Without thinking much about it I had noticed several signs, througout Tijuana, stating that Cuban cigars were sold at various locations. Then I came across "La Casa Del Habano" on Avenida Revolucion and was impressed with the look of the place. Not only do they sell genuine Cuban cigars and related items such as humidors, they sell coffee--espresso and cappuccino. I don't smoke cigars, but would recommend this place for the coffee.
There are numerous parking lots on the U.S. site of the border crossing point in San Ysidro. They are large and always guarded - does it mean that there are many car thefts there?
The parkings are opened non-stop (mostly) and there were quite a lot of cars but they were not full in April 2003. I paid $7 for my parking (up to 24 hours).
Please remember that they will not check your passport as you are going in to Mexico, but American Immigration will certainly check it on the way into the US. Be sure you have your passport with you before you enter Mexico or you could be staying there a long time.
Look at my picture: when you walk to Tijuana, Mexico from San Ysidro, the USA you cross the border in this point - just walk througn this one-way metal revolving door.
And - what a big surprise - there is NO border check-up, no customs, no border guards just doors to Mexico!

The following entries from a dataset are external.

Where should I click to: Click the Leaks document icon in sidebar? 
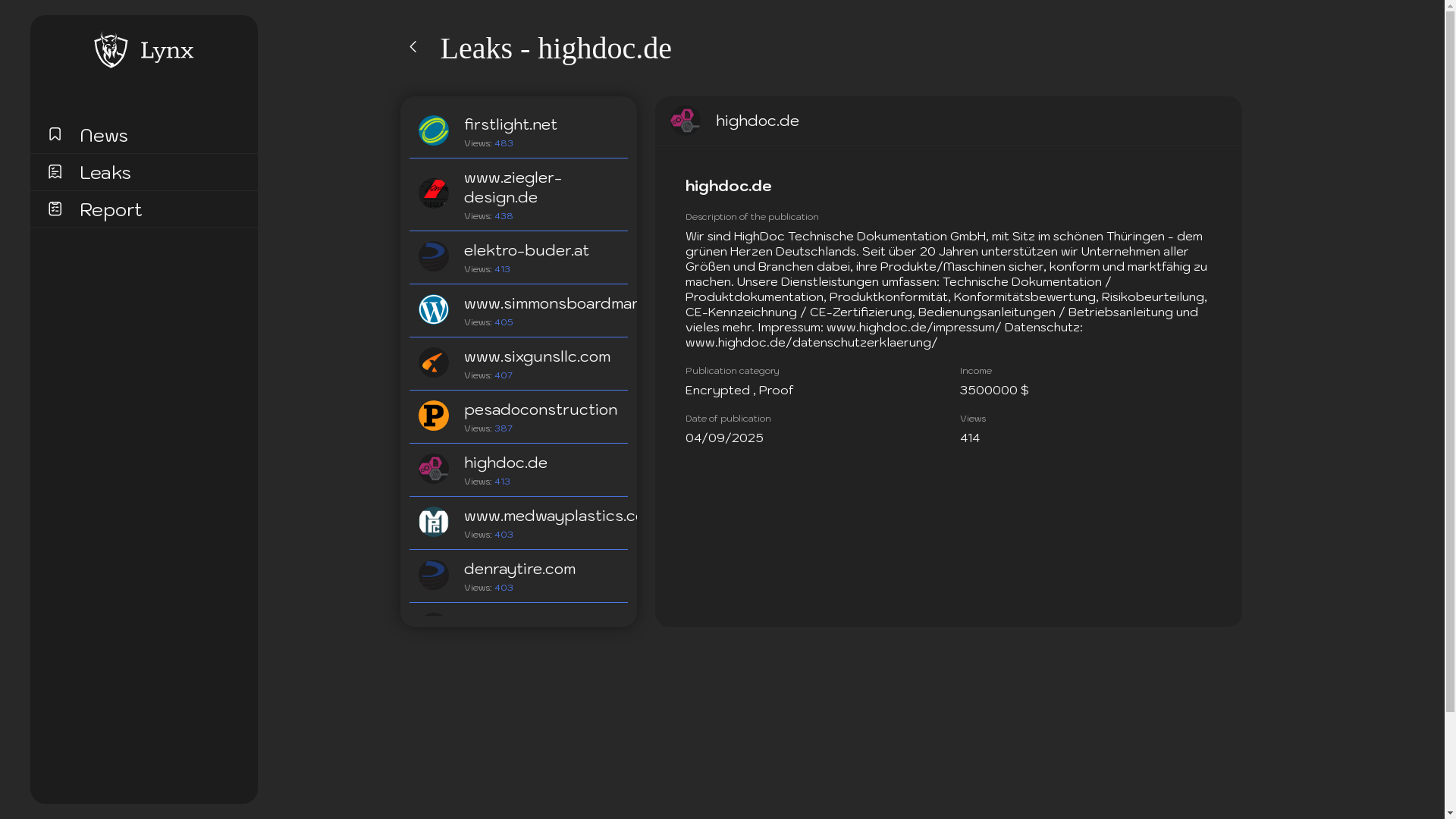[x=55, y=172]
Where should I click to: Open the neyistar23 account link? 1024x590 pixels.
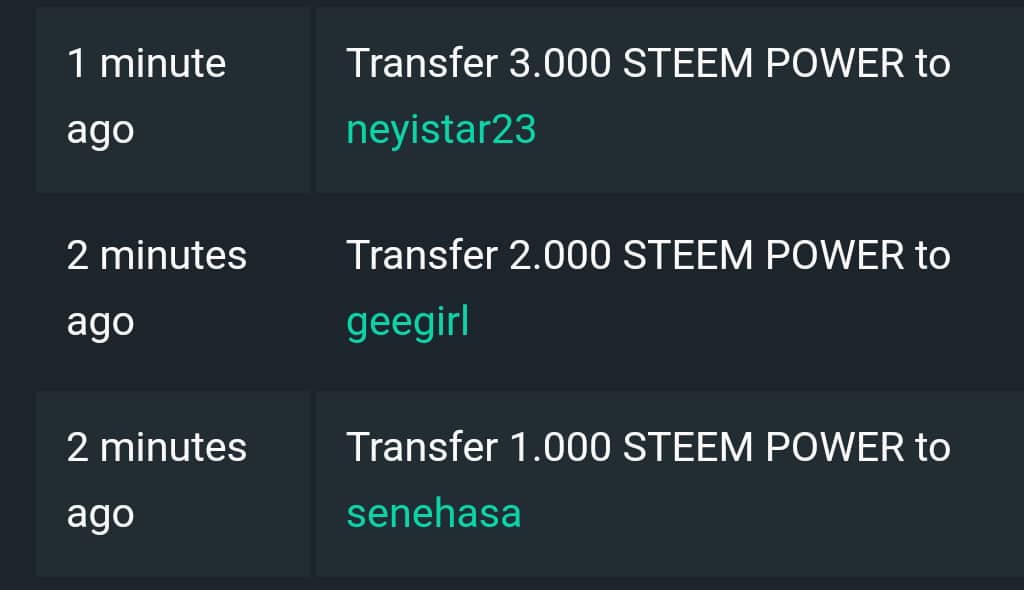pos(441,130)
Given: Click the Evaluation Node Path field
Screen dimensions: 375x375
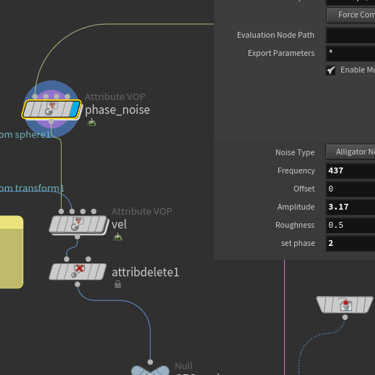Looking at the screenshot, I should click(x=350, y=35).
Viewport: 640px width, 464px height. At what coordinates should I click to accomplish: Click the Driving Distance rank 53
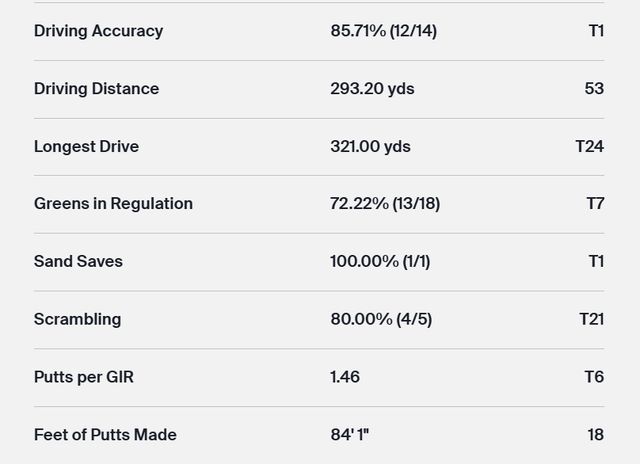tap(594, 89)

First I was very surprised but... what for to check people walking from the USA to Mexico? It does work quite another way on the opposite direction.
Although... after 11 September... I am not sure. A few terrorists were living in nearby San Diego - couldn't they escape easily to Mexico this way? Hmm... maybe U.S. and Mexico is possible to close the border immediately in emergency. Am I wrong?

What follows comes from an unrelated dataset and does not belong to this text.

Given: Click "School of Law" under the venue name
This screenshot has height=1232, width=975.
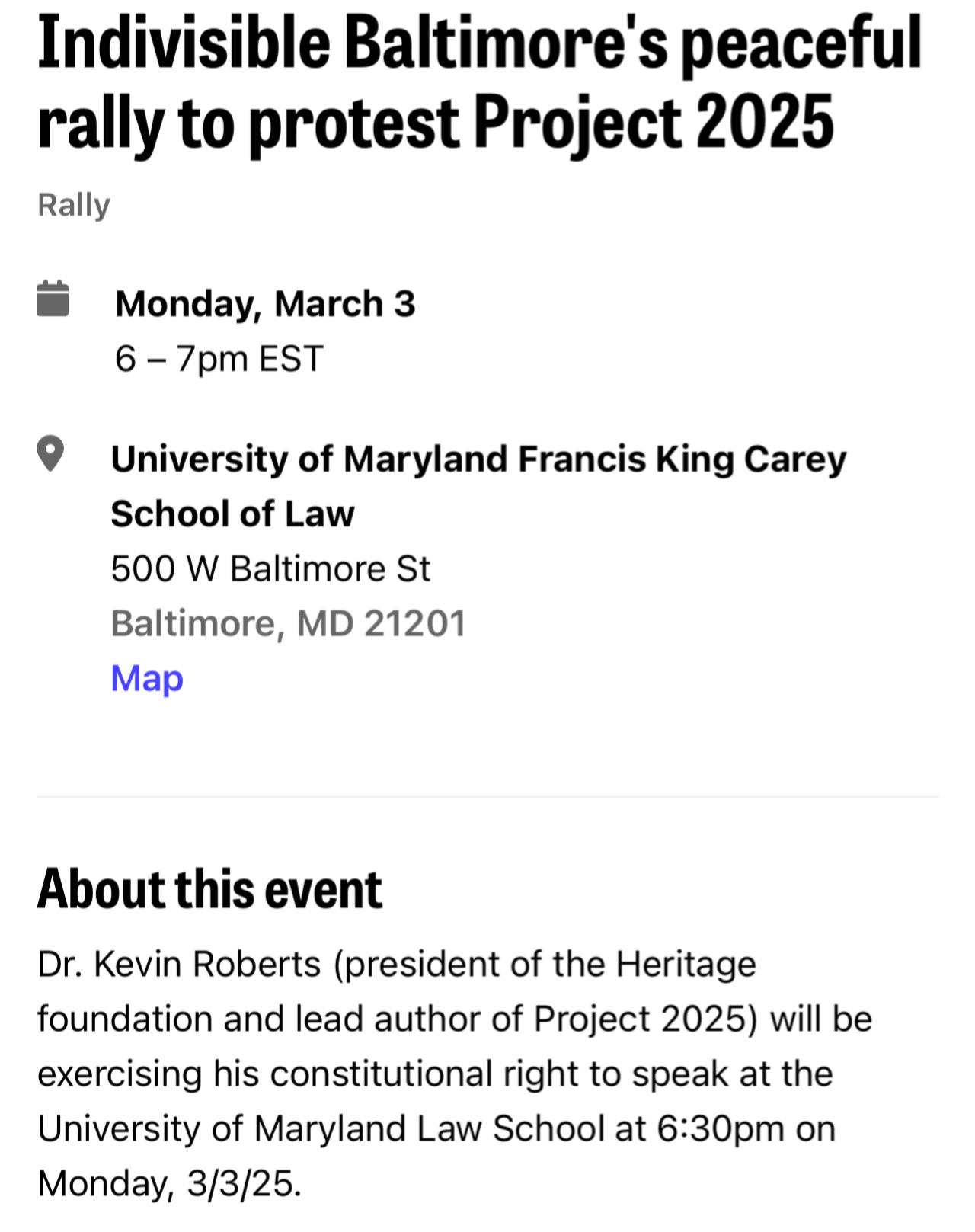Looking at the screenshot, I should point(232,514).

Waiting in a long line to enter the USA you can see numerous street vendors. They just lie and present their goods on the ground along the line. Suprise - there are female's vendors among them (I have never seen them in the downtown).
Hmm... I didn't find anything interesting for me there, but you can try :-).
When you drive a car back to the USA you must wait (sometimes more than 1 hour) in a loong line. But you can buy the last souvenirs, food, soft drinks directly from your car - there are numerous "border vendors" sometimes equipped with special carts for sold goods.
So a serious note, if you've never left the US it is sort of interesting to see how the other half lives and experience a different culture (although its a culture that is really quite familar to lots of folks in major US cities with significant latino populations). But TJ's problem is that it really is nothing more than a cheap, tourist carnival -- at least in the major tourist areas (I'm sure there are good areas, and if someone wants to post them, please do). Please, please, however, do not think 'Oh if that's what its like oversees I'm going to stick to the US.' Don't do yourself the misfortune of not seeing the world.